I’ve run into an interesting performance problem with a temp-table (TT1). The two fields of interest are decimal fields, StartNum and EndNum. These both participate in the only index on the table. The length of the values in these fields varies between 8 and 10 digits and the values represent whole numbers. EndNum is always GE StartNum. It’s only a decimal because I needed to store values GT 2^31 and a lot of this was written before int64. There are about 55k records in TT1.

The program logic goes through another temp-table (TT2) with a similar decimal field (foo) that has values varying in length between 8 and 10 digits. It has about 7 million records. I executed a query like this.

for each TT2:

Find first TT1 where TT1.StartNum LE TT2.foo and TT1.EndNum ge TT2.foo no-error.

end.

Early tests seemed fine. Going through a thousand or so records in TT2 performed very well and I was ably to extrapolate the likely time for the entire set. It's when I began running this for more records that things began to go down hill.

After tearing my hair out for a while, I put an etime around the find and output the measurement to a text file. I found that the find would execute in < 1ms when the value of foo was 8 or 9 digits in length, as soon as it was 10 digits, it would take around 20ms. Since TT1 was looping in the order of the foo field, the problem stated to show up only after about 20k records as that's when the value of foo changed to 10 digits.

I switched to Int64 and had exactly the same problem.
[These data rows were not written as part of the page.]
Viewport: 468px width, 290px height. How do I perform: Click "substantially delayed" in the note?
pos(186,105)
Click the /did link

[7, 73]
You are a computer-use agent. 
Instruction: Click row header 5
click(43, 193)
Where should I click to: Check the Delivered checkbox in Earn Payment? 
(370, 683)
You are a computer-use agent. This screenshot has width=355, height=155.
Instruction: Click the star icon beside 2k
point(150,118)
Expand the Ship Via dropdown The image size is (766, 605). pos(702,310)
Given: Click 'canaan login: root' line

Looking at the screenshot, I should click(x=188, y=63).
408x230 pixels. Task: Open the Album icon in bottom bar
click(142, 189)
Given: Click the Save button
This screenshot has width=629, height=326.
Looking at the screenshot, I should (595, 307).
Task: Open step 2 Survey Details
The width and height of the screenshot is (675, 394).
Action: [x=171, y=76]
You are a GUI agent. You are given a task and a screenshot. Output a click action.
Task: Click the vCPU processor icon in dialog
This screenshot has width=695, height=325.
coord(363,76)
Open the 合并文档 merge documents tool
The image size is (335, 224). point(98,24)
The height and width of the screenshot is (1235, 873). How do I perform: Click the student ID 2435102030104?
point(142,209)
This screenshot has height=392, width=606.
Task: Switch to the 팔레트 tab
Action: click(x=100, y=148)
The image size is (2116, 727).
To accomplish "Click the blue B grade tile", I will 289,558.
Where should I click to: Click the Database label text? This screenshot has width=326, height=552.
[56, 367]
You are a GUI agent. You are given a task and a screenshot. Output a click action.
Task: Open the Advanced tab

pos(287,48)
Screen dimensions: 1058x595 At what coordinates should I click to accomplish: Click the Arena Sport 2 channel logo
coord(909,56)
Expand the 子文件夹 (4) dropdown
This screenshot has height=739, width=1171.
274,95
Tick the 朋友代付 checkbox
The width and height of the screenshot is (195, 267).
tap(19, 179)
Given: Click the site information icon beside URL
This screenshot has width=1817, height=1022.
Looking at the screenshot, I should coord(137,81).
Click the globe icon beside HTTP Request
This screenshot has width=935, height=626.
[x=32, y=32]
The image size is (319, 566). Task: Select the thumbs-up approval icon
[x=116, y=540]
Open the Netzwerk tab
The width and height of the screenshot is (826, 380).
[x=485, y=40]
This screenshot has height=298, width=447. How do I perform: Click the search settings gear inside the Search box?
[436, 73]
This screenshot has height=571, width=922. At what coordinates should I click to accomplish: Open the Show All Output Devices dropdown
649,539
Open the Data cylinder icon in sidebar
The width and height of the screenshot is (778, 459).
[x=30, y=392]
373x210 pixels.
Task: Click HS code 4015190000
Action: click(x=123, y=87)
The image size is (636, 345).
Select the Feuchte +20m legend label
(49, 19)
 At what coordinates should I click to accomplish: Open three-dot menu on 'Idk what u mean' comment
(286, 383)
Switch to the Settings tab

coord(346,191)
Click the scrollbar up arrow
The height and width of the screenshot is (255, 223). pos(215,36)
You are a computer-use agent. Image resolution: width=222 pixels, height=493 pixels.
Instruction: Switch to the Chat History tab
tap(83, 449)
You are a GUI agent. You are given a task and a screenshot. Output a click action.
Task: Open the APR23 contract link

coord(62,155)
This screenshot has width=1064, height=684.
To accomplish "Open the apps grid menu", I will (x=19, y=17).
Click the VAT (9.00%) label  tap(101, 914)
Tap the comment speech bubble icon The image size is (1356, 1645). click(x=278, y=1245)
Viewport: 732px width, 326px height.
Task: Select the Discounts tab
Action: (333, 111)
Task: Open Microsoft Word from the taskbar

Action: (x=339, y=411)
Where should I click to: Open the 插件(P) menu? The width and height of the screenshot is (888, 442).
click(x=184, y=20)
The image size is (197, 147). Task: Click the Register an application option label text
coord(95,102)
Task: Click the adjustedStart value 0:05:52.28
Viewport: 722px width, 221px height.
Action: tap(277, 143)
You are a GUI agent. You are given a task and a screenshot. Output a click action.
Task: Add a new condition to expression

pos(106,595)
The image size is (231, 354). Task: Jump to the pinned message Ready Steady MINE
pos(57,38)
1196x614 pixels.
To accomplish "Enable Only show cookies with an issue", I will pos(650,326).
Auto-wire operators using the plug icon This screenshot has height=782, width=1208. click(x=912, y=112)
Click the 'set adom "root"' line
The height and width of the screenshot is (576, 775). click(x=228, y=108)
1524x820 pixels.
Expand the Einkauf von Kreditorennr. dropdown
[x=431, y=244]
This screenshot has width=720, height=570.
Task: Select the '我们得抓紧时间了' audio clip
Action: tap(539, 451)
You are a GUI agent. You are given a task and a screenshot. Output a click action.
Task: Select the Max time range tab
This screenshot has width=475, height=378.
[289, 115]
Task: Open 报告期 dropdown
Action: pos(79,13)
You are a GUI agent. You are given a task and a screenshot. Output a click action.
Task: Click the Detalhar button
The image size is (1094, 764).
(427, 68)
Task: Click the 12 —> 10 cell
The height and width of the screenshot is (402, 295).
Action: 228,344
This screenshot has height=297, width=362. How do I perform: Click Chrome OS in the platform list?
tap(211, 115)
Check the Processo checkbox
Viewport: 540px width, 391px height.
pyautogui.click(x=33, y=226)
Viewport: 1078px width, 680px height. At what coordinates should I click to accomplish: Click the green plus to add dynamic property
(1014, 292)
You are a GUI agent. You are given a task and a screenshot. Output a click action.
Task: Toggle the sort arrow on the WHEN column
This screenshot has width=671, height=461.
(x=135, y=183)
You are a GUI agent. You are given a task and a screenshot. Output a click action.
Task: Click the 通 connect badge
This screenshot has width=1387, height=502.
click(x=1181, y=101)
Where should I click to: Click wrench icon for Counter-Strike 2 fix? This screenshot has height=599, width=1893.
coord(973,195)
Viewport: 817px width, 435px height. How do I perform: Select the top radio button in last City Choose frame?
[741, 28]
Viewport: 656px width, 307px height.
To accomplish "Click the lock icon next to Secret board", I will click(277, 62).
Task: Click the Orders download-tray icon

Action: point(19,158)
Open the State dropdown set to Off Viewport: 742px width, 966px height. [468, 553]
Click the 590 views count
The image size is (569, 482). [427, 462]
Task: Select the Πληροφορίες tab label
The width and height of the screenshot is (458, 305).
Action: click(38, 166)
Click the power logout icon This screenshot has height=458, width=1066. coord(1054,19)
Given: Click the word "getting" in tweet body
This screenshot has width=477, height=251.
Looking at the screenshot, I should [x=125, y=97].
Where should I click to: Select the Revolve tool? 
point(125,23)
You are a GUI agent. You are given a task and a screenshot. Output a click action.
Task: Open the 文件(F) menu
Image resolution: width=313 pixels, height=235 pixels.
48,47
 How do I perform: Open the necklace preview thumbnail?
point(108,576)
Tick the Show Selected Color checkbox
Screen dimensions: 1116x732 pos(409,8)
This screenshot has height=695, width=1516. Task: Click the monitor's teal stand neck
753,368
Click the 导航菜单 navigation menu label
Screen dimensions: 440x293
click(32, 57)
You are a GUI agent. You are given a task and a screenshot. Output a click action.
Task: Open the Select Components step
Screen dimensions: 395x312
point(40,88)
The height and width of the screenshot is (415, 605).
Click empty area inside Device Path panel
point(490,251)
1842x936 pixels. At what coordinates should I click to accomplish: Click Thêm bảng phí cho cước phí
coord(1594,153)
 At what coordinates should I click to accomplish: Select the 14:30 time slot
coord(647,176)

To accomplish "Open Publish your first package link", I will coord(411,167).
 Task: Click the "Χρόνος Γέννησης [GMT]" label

Changing everything to character performed well with all finds taking <1ms

Is this expected? What causes this?

Thanks,

Tom

OpenEdge Development - Forum

All Replies

Posted by Rob Fitzpatrick on 20-Apr-2016 20:40

Hi Tom,

One possibility is that your temp-tables have grown sufficiently large that they are no longer entirely memory-resident so you are seeing a performance decrease due to disk I/O to your client's DBI file.

Check the size of your DBI file during the query; if not on Windows you can see it with lsof -p <client PID> or similar, or start the client with -t to make the temp files visible. If it grows then you're doing disk writes, so your temp-table buffers are too small for your data.

Do you specify values for the -tmpbsize and -Bt client startup parameters or use the defaults? If the latter you have about 1 MB of temp-table buffers (4 KB * 255) which may well be insufficient for 55K records and is definitely insufficient for one million. Try bumping up these parameters to give you more buffer space than your max DBI size and see if performance changes. HTH.

Rob

Posted by Rob Fitzpatrick on 20-Apr-2016 20:43

In your tests with character fields, how many records were in your temp-tables?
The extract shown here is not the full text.